Wismer was married twice. His first wife, Mary Elizabeth Bryant, was related to the Henry Ford family. They divorced in 1959. His second marriage in 1962 was to Mary Zwillman, the widow of New Jersey mobster Abner Zwillman. Mary Zwillman Wismer was appointed as the Titans' nominal chief executive officer. He had two children: Wendy and Henry.

Quote

"...no matter how good you think you are, how shrewd you are, there is always someone down the block, across the street, in the next town, who is a little better, shrewder, more ruthless."

From The Public Calls It Sport

In popular culture

In a song on Commentary! The Musical, a bonus feature on the DVD of Dr. Horrible's Sing-Along Blog, Simon Helberg mentions his character Moist's fear of stairs, commenting "That's how Harry Wismer died."

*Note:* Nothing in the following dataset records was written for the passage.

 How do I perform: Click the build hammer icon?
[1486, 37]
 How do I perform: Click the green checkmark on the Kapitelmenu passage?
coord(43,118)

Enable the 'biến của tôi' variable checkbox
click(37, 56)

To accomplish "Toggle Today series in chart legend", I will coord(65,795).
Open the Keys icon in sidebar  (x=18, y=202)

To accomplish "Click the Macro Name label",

While pulling the New York Titans and the AFL together, Wismer was approached by writer George Plimpton, who asked to join the team's training camp for a Sports Illustrated profile. Wismer agreed, later forgot about it, and Plimpton ended up playing with and writing about Wismer's old team, the Detroit Lions, for the magazine and in the book Paper Lion. Plimpton on Wismer: "He was an odd man. He used to say 'Congratulations' to many people he met, on the grounds that they had probably done something they could be proud of."